— REQUIRED WORK —
A verbatim reproduction of the lines below, from the line containing "Athletes (1036, 20)" through the line containing "Staff & Contact (352, 2189)", both ends included, is the whole required output.

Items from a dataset

[Start of section]

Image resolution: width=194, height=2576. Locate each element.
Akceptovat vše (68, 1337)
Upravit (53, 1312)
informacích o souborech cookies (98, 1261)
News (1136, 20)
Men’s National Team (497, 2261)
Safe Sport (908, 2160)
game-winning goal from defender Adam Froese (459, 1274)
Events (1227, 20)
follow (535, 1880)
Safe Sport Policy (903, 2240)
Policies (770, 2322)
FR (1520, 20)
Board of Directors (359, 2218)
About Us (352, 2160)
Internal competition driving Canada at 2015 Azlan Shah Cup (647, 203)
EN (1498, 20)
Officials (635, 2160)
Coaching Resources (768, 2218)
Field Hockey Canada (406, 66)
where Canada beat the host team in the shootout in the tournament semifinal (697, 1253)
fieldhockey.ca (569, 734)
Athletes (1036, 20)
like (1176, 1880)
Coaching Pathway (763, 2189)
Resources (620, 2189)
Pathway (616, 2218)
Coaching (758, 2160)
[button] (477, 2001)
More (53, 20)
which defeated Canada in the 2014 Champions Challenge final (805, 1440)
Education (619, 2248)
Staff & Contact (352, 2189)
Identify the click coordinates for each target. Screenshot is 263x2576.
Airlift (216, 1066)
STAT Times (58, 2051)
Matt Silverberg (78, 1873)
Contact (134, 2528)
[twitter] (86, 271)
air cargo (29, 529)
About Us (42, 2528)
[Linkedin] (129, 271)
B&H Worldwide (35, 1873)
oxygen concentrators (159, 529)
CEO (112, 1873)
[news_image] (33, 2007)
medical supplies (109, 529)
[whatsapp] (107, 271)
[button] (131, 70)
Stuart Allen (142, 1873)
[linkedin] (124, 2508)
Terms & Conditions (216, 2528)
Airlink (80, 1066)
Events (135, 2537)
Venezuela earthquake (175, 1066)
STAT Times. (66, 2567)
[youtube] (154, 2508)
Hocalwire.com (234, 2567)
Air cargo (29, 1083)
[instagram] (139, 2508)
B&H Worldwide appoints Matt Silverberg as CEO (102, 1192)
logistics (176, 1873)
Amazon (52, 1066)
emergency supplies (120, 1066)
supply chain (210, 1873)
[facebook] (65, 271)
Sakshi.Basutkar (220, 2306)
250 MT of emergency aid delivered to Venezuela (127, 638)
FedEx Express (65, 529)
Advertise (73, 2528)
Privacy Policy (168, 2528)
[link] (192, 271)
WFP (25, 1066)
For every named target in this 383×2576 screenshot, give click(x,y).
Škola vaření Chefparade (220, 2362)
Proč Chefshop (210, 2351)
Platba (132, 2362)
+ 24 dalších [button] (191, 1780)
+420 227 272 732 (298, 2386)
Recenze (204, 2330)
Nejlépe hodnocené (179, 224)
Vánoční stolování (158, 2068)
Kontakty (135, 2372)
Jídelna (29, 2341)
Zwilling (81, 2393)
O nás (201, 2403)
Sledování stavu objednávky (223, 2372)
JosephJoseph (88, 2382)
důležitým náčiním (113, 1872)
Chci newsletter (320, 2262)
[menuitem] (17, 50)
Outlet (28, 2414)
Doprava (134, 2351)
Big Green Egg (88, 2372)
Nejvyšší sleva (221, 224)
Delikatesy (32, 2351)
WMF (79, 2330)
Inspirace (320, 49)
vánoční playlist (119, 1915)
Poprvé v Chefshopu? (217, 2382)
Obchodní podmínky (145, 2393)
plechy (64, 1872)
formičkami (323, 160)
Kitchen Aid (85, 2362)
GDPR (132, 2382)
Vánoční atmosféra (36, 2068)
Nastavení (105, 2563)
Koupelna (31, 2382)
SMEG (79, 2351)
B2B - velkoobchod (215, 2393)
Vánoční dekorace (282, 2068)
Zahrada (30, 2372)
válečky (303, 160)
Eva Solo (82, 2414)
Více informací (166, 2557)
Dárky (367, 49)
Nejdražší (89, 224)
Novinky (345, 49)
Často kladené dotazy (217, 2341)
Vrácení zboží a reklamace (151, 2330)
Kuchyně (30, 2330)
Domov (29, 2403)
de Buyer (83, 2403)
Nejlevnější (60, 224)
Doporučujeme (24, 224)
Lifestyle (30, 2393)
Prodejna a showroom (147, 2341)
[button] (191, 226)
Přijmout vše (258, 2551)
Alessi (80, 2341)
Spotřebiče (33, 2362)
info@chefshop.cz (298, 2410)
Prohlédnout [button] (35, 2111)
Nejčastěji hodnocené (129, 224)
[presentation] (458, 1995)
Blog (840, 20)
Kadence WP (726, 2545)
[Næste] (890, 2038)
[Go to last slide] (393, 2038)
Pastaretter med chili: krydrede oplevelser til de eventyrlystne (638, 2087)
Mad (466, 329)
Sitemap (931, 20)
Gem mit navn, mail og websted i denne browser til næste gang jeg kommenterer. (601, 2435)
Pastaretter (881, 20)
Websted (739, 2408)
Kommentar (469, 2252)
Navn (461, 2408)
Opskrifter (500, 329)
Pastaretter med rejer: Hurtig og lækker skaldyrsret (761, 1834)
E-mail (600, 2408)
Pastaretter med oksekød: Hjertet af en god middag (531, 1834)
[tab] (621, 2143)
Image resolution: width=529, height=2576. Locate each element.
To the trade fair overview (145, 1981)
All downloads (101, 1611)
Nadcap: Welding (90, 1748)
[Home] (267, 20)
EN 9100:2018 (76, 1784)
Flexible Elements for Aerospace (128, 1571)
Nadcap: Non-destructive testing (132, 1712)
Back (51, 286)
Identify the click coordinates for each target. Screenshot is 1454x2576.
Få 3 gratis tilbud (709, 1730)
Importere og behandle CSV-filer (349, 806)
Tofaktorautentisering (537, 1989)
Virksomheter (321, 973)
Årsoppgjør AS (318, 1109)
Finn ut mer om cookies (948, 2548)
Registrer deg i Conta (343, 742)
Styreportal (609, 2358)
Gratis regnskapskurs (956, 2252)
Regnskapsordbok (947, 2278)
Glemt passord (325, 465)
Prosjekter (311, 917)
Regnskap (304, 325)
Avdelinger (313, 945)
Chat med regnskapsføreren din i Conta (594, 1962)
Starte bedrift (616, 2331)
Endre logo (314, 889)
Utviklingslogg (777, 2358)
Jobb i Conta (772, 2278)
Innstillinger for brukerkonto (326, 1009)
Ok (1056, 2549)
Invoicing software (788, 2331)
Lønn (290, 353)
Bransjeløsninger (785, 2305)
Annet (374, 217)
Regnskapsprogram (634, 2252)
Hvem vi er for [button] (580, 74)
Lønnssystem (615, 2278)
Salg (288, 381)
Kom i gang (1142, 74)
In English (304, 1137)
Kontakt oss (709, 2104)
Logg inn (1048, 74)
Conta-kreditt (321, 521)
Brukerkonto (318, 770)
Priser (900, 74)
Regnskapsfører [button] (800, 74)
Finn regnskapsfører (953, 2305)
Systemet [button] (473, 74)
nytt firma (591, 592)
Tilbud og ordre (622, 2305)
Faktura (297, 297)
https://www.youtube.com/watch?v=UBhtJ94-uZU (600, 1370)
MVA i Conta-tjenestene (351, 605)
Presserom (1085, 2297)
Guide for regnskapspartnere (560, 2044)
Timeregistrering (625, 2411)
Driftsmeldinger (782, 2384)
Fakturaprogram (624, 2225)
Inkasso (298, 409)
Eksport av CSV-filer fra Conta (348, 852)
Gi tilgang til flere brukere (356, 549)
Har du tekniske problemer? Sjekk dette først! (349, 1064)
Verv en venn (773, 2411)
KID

[End of section]

— EXPECTED OUTPUT —
Athletes (1036, 20)
like (1176, 1880)
Coaching Pathway (763, 2189)
Resources (620, 2189)
Pathway (616, 2218)
Coaching (758, 2160)
[button] (477, 2001)
More (53, 20)
which defeated Canada in the 2014 Champions Challenge final (805, 1440)
Education (619, 2248)
Staff & Contact (352, 2189)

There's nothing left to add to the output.